Diese Standards hätten zudem "nicht die Zeitungsverleger gesetzt". Käme die ARD den Verlegerforderungen nach, "würde nicht nur die publizistische Relevanz" der ARD-Online-Angebote "geschwächt, sondern auch die öffentlich-rechtlichen Sender insgesamt. Denn es ist uns doch sehr bewusst, dass sich immer größere Teile des Publikums vorrangig mit Hilfe von aktuellen, medienspezifisch gestalteten Online-Angeboten informieren".
Diese Angebote der ARD seinen aber "multimedial im besten Sinne und keinesfalls Textangebote." Die RKO moniert zudem, dass in dem Entwurf zur Sender-Verleger-Erklärung jetzt "eine Reihe von Begriffen und Formulierungen" versammelt sei, die man in der bisherigen Debatte den Verlegern stets als unzulässig um die Ohren gehauen habe.

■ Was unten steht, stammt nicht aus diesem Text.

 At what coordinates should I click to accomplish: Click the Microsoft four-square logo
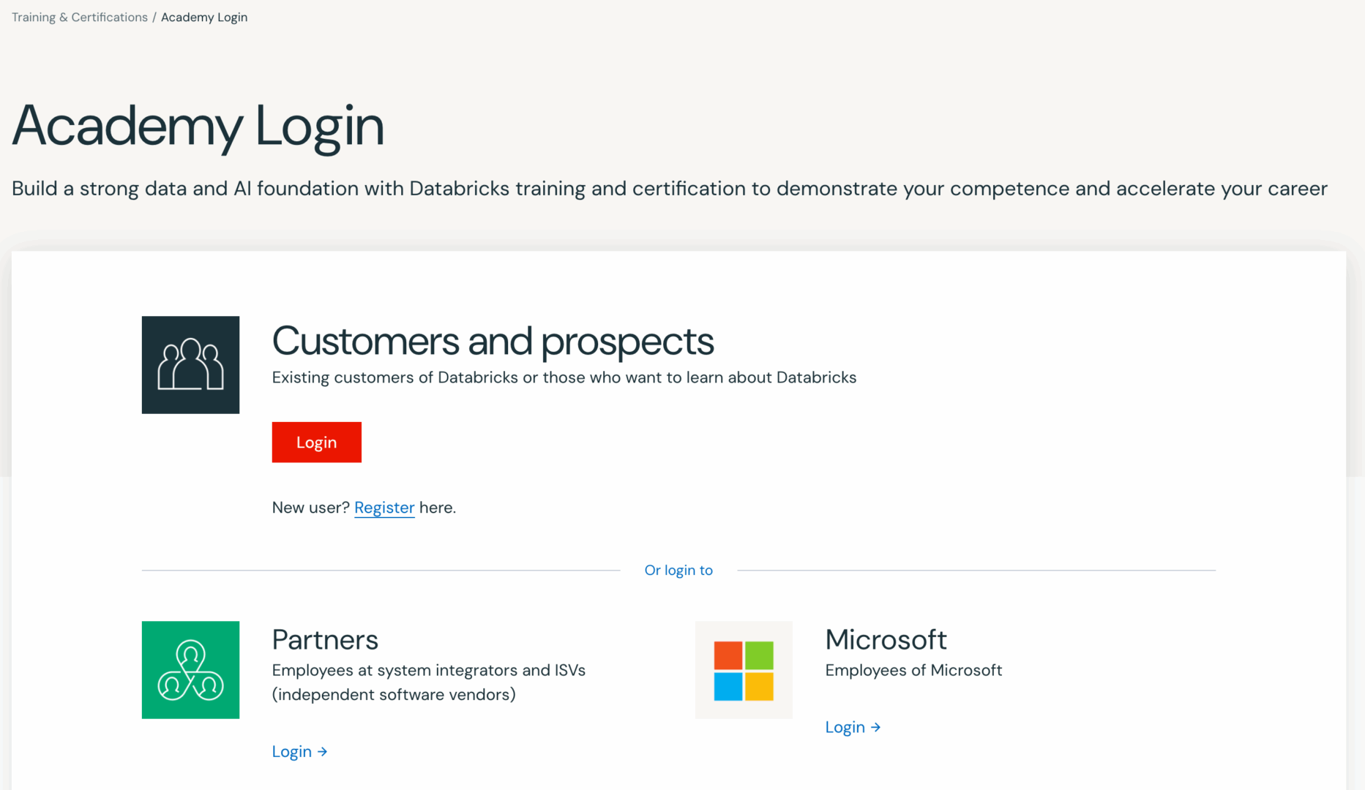tap(744, 669)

"Eine Erklärung der öffentlich-rechtlichen Sender und der Zeitungsverleger ist immer auch eine Mitteilung an die Öffentlichkeit", was der vorliegende Entwurf aber unberücksichtigt lasse, heißt es in dem RKO-Papier weiter. Vielmehr werde der Eindruck erweckt, dass hier öffentlich-rechtliche Sender und Zeitungsverlage versuchten, "einen Markt aufzuteilen, den andere längst beherrschen", schreibt die RKO mit Blick auf Google, Facebook & Co. "Gemeinsame, für die demokratische Entwicklung der Bundesrepublik wichtige Themen vermisst man. Es wird leider nichts gesagt über die Rolle der Qualitätsmedien in Bezug auf die digitale Revolution und die vier globalen Konzerne, über Netzneutralität, Urheberrecht und Datenschutz".

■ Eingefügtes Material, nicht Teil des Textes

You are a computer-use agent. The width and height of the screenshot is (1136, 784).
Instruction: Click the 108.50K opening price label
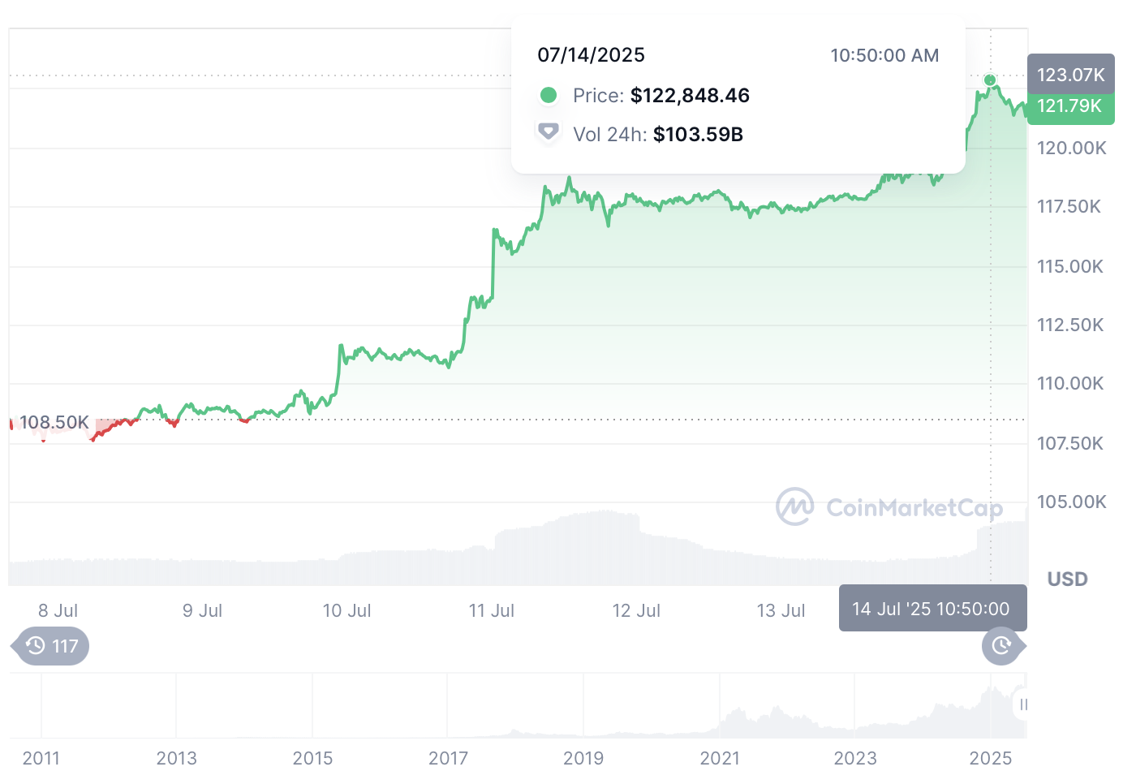click(x=54, y=422)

Und dann ist da noch der süffisante Rüffel der Redaktions-Konferenz Online in Richtung Informationspolitik und interner Kommunikation in der großen weiten ARD: "Es ist der RKO bewusst, dass es ein sehr schwieriges Unterfangen ist". Trotzdem sei es aber auch für die RKO nicht eben schön, "den aktuellen Sachstand zu dem sie betreffenden Thema teilweise aus den Onlineangeboten der Presse ziehen zu müssen."
Auch das wird wieder Ärger mit den Verlegern geben: Wenigstens die reiche öffentlich-rechtliche ARD sollte doch in der Lage sein, ihren Online-SpezialistInnen ein paar Printabos zu gönnen.